Jacques Tégot venait de partir pour le bourg, et les ailes du moulin étant arrêtées ne pouvaient effrayer le poney de l’écolier, qui fit halte pour essayer de prolonger la conversation. Chose rare, Miette était seule, si toutefois on ne tient pas compte du chien de garde couché à ses pieds. Assise sur le talus de clôture, elle tricotait une paire de mitaines.

–Aimes-tu les bonbons, Miette? demanda Georges.

–Oui, répondit-elle, mais je n’aime pas à être tutoyée par les petits messieurs comme vous.

–Tu es donc bien fière, toi?

–Pas tant que vous, m’est avis.

–Tu peux pourtant me tutoyer à ton aise, je ne m’en plaindrai pas.

–Merci, monsieur Georges!

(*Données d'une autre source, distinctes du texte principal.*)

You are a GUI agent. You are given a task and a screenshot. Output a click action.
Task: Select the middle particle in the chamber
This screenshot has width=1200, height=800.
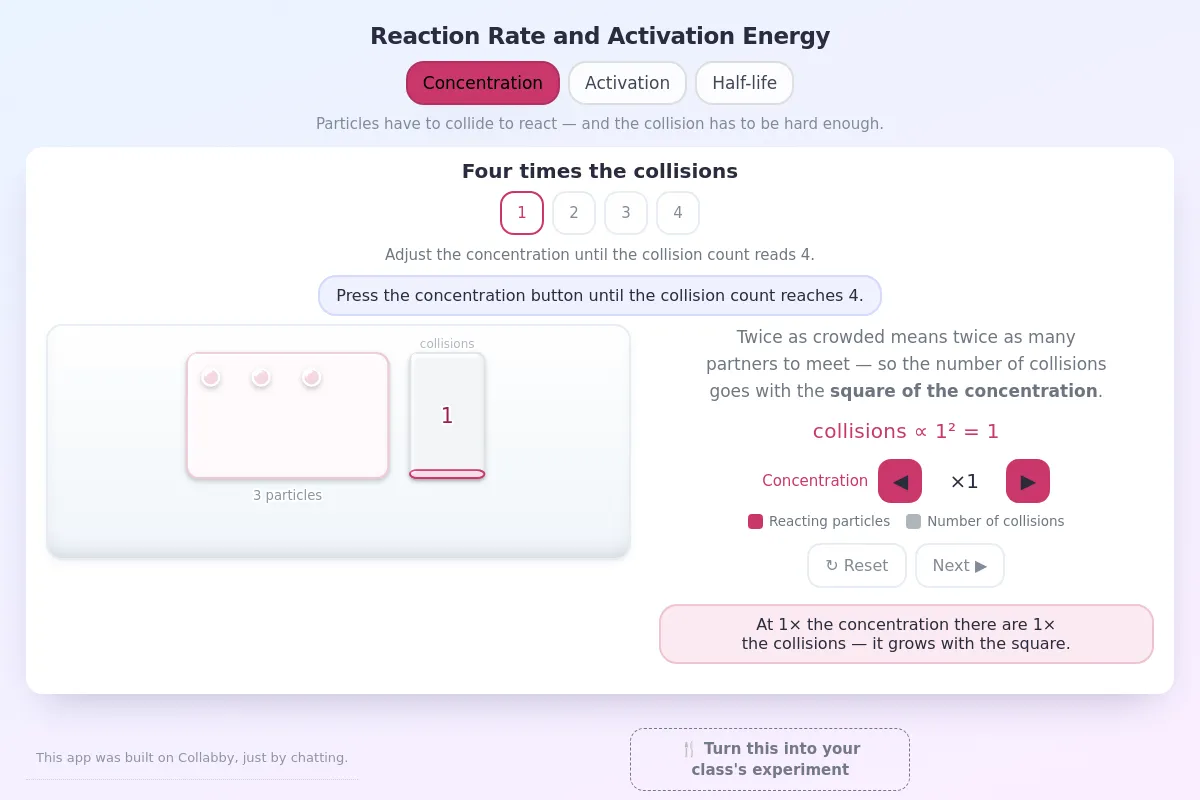[x=261, y=377]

Si on m’entendait, on croirait que j’ai de l’amitié pour vous.

–Eh bien! tant mieux!J’en ai bien pour vous, Miette, tout plein le cœur.

–Oh! oh! fit Miette en se levant, voici du nouveau, c’est drôle!…

Le chien se leva aussi, renifla et montra les dents.

–Tout beau! Loulou, tout beau, là!. ne nous fâchons pas encore. Dites donc, monsieur Georges, si mon père était ici, me parleriez-vous de même?

–Pourquoi pas, Miette? répondit Georges avec un certain embarras.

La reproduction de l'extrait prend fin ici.